Историкам третьего поколения приходилось строить научную карьеру с учетом архаичных университетских порядков, существовавших до реформ, последовавших за великим разломом 1968 года. В 50—60-е годы это был, поистине, жизненный выбор: делать или, напротив, не делать докторскую диссертацию. Специфика жанра-анахронизма и правила защиты на многие годы превращали ученого во Франции в «вечного студента», отбрасывали его, по выражению Э. Ле Руа Ладюри, «парадоксальным образом в догутенберговы времена» (Ibid. Vol. I. P. 541). Кто-то, подобно Ж. Ле Гоффу, считая несовместимыми требования «новой исторической науки» с канонами диссертационного жанра, отказывался тратить время на подобный марафон.
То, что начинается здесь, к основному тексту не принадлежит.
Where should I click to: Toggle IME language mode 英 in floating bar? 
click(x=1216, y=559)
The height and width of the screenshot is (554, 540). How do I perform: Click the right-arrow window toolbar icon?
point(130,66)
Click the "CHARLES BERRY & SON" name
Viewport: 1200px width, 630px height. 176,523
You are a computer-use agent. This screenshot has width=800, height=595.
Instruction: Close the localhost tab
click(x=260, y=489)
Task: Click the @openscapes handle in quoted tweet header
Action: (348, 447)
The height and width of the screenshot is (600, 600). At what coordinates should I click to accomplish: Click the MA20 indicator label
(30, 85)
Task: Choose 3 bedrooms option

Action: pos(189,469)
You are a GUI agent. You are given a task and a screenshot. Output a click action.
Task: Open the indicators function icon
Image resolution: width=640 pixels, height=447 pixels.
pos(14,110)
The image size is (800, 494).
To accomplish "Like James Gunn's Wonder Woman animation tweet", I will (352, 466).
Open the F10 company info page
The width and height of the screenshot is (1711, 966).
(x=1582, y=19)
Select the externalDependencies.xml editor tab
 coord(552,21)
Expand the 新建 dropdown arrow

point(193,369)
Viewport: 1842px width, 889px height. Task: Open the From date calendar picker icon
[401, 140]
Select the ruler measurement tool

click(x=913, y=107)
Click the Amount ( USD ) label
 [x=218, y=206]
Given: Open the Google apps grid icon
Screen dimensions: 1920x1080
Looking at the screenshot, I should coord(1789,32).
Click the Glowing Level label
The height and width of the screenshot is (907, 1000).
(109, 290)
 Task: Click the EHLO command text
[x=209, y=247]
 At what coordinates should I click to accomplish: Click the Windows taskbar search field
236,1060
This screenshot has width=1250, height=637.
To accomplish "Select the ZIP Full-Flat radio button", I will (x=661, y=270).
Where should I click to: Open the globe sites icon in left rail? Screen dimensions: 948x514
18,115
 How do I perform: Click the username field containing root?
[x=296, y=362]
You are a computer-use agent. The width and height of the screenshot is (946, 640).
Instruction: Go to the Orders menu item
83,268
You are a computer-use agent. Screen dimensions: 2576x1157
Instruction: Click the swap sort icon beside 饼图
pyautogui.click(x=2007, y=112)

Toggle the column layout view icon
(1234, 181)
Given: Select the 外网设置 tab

Во всяком случае, как отметит впоследствии Пьер Нора, все наиболее яркие достижения «новой исторической науки» (включая «Монтайю») были созданы не в жанре диссертации (Nora Р. Conclusion // Essais d’ego-histoire. P. 356.). Э. Ле Руа Ладюри успешно прошел через рогатки классического доктората. Соединяя неприятное с бесполезным и затратив добрый десяток лет, будущий автор «Монтайю» сумел в 35-летнем возрасте завершить докторский «кирпич» (так на университетском жаргоне и во Франции, и в России именуют диссертацию), посвященный крестьянству Страны Ок, а затем опубликовать его в виде книги «Крестьяне Лангедока» (1966), отметив, кстати, в предисловии, что этим трудом начинает «авантюру с тотальной историей» (Ревель Ж. История и социальные науки во Франции. На примере эволюции Школы «Анналов» // Новая и новейшая история. 1998. № 6. С. 75). Впоследствии Э. Ле Руа Ладюри решительно выступит за перестройку научно-квалификационной системы, поместив в «Монд» от 19 сентября 1968 года статью под названием «Апология обреченных на диссертацию» (Le Roy Ladurie E. Le territoire de l’historien. Vol. I. P. 537—542). Последующие реформы станут стимулом переноса центра тяжести усилий ученых от диссертационной к публикаторской деятельности.